Most of the events in our lives that need forgiveness will be hard to forget because there is a strong emotion attached to it.  We WERE hurt.  We WERE abused.  We WERE attacked.  We DID suffer an injustice.

So what does it mean that the Lord “will remember their sins no more”?

The Lord knows everything.  He is choosing to not recall the sins of Israel for the purpose of holding them against them.  Forgiveness wiped the debt so no further payment was needed.

In the era of “keeping a tab” at the local grocery store, the store owner may remember what you purchased because he needed a payment for it.  Once the payment was made, he didn’t have to remember what you purchased because it didn’t matter.  If he threw out the record or his mind naturally forgot, it was OK because the debt was paid in full.

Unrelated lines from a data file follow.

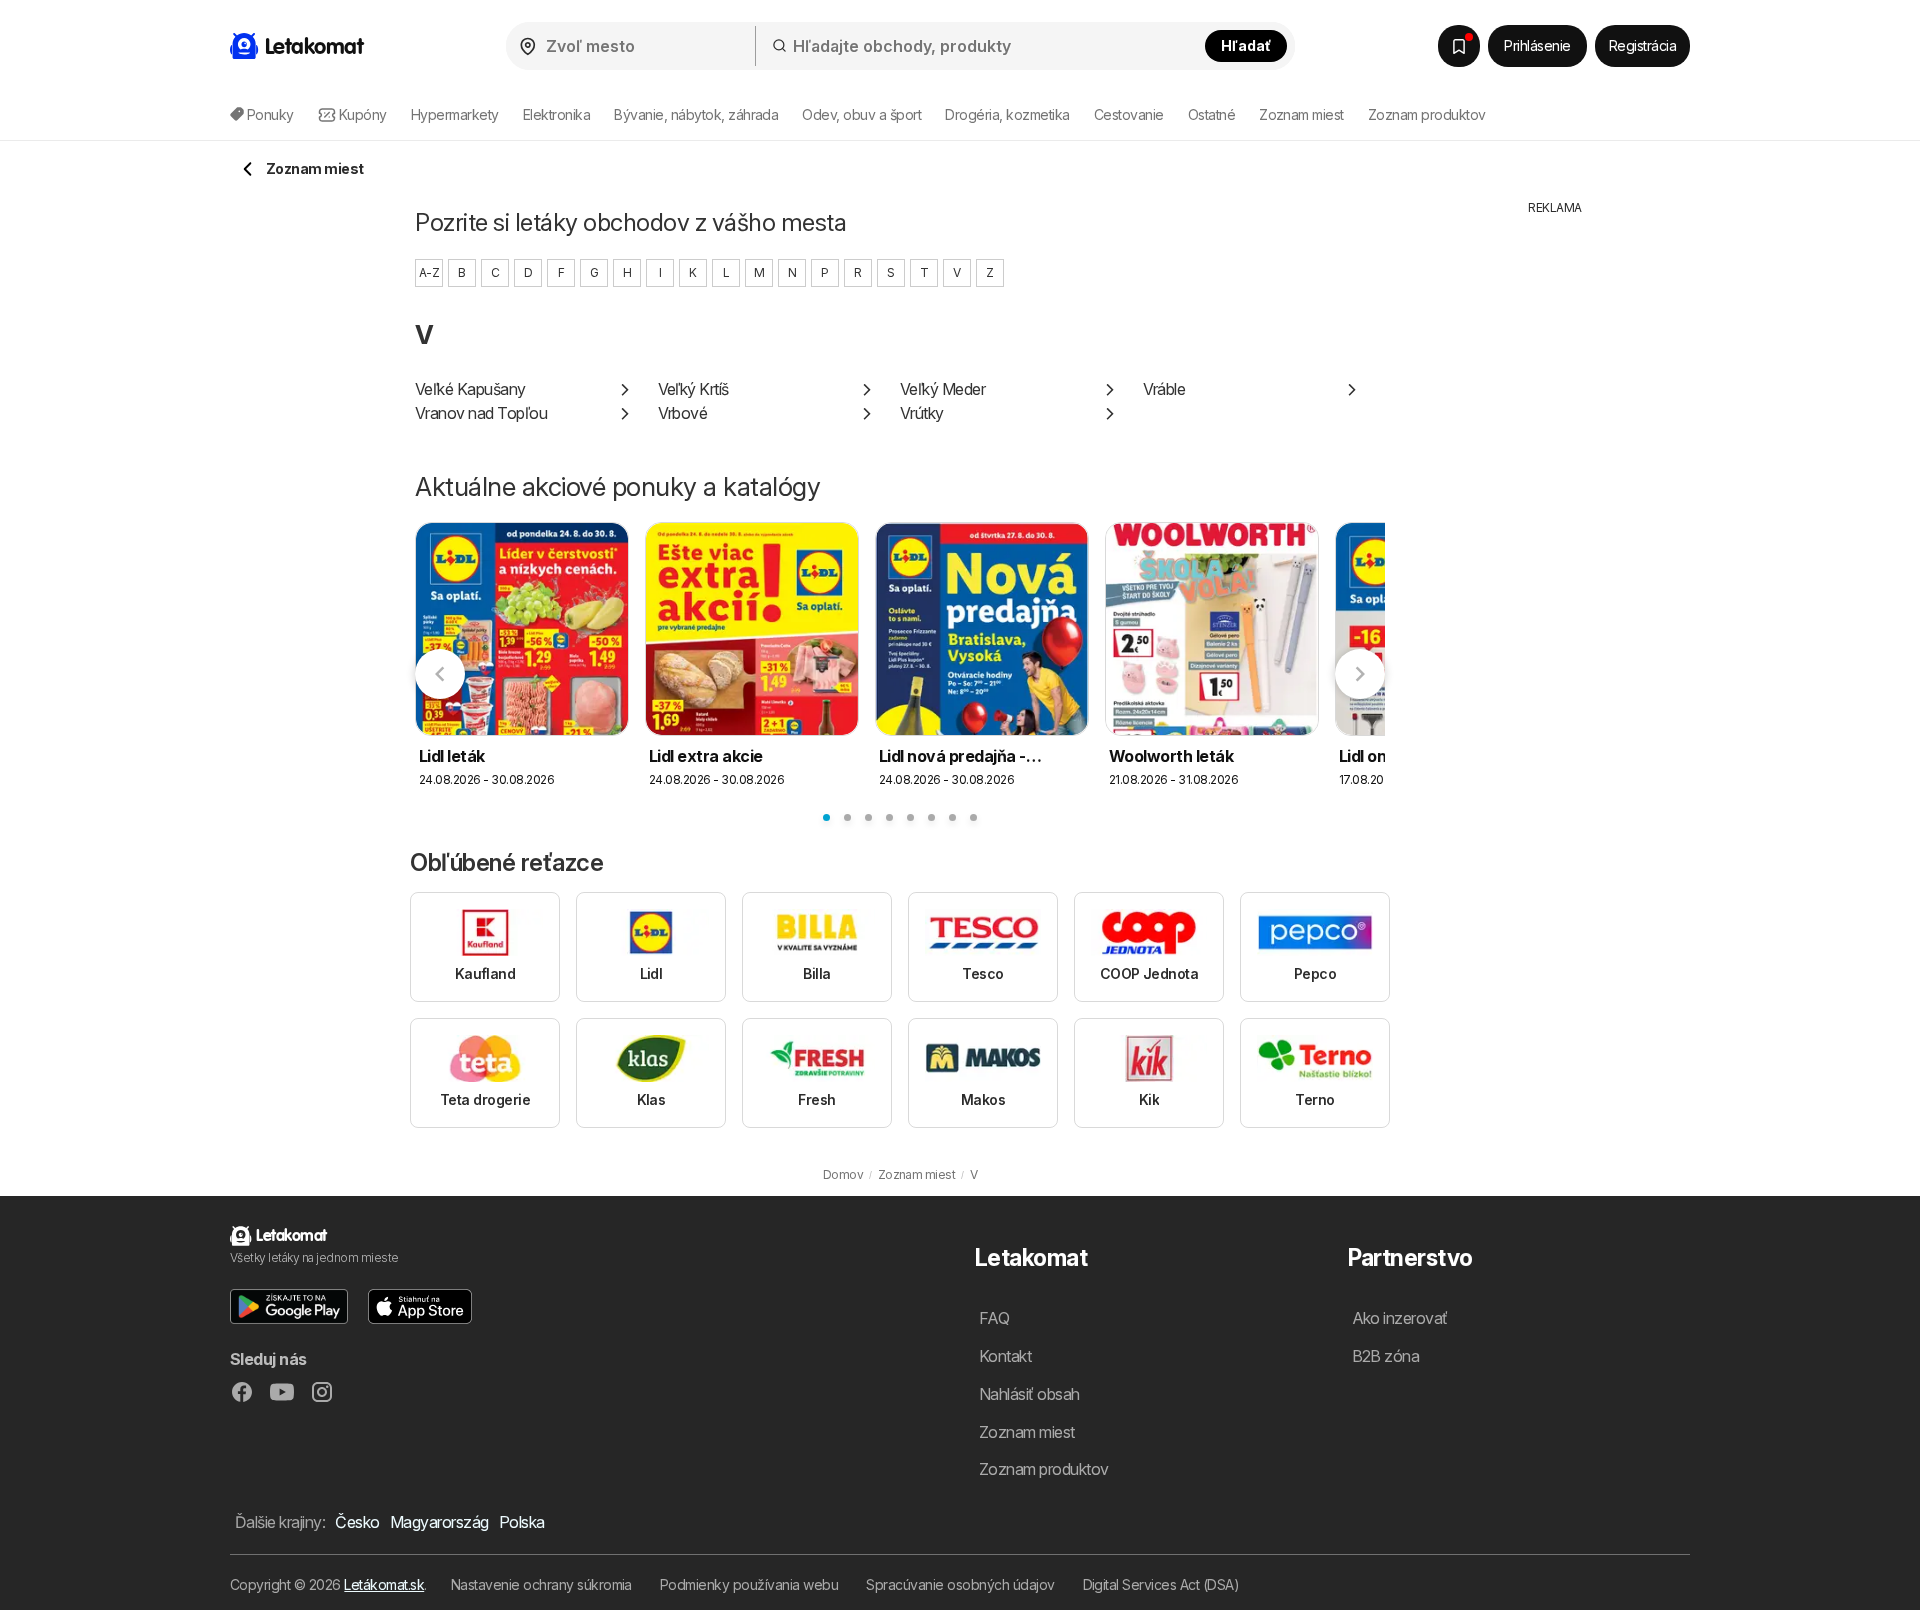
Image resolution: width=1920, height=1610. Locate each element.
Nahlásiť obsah (1029, 1394)
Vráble (1164, 389)
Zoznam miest (1301, 114)
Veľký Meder (942, 389)
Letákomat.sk (384, 1584)
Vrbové (683, 413)
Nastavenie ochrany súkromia (541, 1584)
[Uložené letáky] (1459, 46)
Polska (522, 1522)
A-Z (429, 272)
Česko (357, 1522)
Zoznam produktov (1427, 114)
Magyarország (439, 1522)
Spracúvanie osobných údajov (960, 1584)
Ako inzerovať (1400, 1318)
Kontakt (1005, 1356)
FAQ (994, 1318)
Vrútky (922, 413)
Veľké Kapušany (470, 389)
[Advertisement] (1555, 517)
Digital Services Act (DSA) (1161, 1584)
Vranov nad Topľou (481, 413)
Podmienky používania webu (749, 1584)
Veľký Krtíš (693, 389)
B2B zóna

The Lord, while his infinite knowledge could, does not have to remember our sins for the purpose of holding us accountable for them.  In Christ, he has forgiven us.  The debt is paid.

So, while the memory may linger, the memory is no longer attached to a debt.

The kid who pushed me.  I forgive him.  I’m not looking to get even.  If I cross paths with him, I won’t bring it up – and if it comes up, it won’t be with anger, bitterness or a desire to get even.  Forgiveness releases all the negative emotions and hurt, while the memory of the event may linger.

Please don’t burden your mind with forgetting events of the past and equating the reality that you remember what happened with guilt that you haven’t forgiven.  Certainly it is possible that you DO need more strength from the Lord to forgive, release the anger, hurt, and desire to get even.  But when the Lord empowers you to forgive, you can now release the memory as well because there is no debt outstanding.

So forgive and while the memory may linger, there will be no outstanding debt attached to it.

Apply: Perhaps there is a situation of hurt from your past.  What part of that event still needs forgiveness (even if the person is not asking for it)?

Prayer: Lord, thank you for forgiving my sins through the life, death and resurrection of Jesus and having no reason to recall my sins to charge them to my account.  Thank you for paying in full for all the debt my sin has incurred.  AMEN.